• THE TASK
Without the pictures, copy all the entries below exactly.
==== GIVEN DATA
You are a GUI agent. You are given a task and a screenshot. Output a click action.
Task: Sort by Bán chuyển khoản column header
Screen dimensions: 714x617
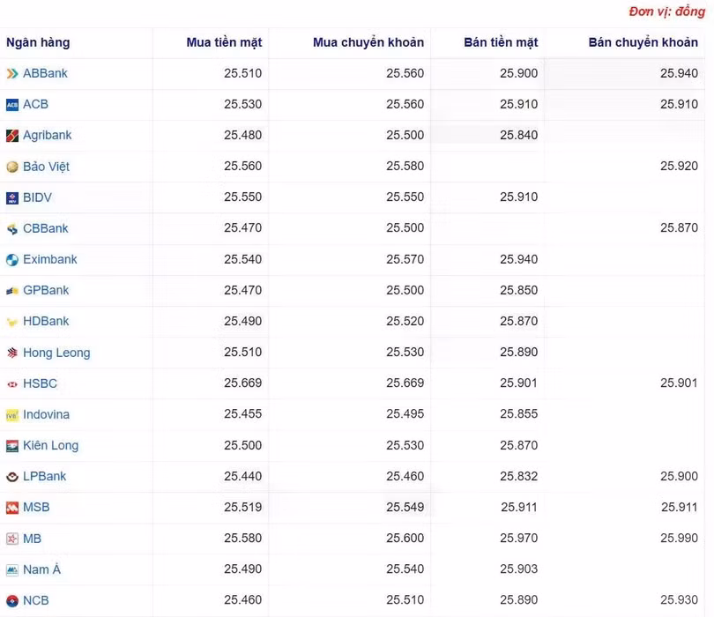pyautogui.click(x=643, y=42)
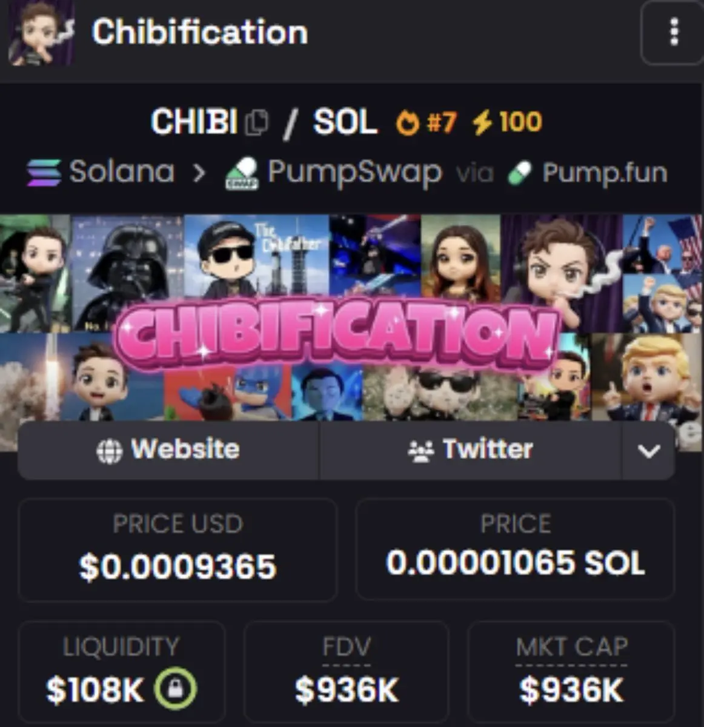Expand more social links chevron
The image size is (704, 727).
pos(648,451)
========
• EXERCISE RESPONSE
You are a GUI agent. You are given a task and a screenshot. Output a click action.
Task: Sort by Bán chuyển khoản column header
Screen dimensions: 714x617
pyautogui.click(x=643, y=42)
Expand more social links chevron
The image size is (704, 727).
pos(648,451)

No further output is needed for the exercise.